### [WORK INSTRUCTION]
Scan the entries for the word "computer" and report how many lines contain it, as a number with no other words.

┌────────

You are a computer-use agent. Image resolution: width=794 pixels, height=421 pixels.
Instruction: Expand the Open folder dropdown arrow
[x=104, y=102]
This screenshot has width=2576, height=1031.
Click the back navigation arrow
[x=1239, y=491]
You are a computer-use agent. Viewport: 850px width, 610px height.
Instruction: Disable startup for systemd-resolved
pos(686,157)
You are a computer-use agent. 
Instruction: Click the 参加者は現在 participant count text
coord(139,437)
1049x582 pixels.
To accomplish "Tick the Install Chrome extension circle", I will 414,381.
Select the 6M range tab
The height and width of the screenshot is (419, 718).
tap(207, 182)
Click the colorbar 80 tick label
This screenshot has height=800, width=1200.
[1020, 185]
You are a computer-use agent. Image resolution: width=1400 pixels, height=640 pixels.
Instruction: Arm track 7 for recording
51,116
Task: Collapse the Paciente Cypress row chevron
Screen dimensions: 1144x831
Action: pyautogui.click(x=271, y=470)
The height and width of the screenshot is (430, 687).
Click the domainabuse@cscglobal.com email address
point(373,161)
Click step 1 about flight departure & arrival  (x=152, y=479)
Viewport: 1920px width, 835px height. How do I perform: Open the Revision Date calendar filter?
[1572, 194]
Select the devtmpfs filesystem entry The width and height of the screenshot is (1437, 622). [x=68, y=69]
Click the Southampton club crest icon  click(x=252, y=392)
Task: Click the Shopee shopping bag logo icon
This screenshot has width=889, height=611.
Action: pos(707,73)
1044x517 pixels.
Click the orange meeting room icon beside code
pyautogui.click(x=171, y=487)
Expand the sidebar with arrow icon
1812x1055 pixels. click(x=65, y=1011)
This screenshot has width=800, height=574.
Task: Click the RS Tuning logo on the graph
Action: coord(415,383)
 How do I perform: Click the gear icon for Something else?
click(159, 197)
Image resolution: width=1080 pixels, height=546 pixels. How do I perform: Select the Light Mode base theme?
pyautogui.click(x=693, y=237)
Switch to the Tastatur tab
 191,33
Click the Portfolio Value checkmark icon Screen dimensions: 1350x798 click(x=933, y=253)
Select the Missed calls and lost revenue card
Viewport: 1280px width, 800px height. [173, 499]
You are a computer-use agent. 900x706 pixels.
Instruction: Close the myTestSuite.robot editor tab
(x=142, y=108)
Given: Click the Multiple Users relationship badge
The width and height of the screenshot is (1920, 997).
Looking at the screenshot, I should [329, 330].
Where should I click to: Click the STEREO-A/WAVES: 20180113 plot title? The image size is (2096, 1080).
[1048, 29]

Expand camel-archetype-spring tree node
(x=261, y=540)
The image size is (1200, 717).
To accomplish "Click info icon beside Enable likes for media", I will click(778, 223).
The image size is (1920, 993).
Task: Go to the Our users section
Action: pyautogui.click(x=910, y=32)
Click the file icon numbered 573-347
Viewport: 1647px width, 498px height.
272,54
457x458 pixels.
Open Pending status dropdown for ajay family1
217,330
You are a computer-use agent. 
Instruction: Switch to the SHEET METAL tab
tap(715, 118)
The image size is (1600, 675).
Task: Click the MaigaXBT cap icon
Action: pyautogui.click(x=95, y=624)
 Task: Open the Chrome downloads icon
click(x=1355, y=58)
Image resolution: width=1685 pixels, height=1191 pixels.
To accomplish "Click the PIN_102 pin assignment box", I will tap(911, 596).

└────────

### [ANSWER SECTION]
6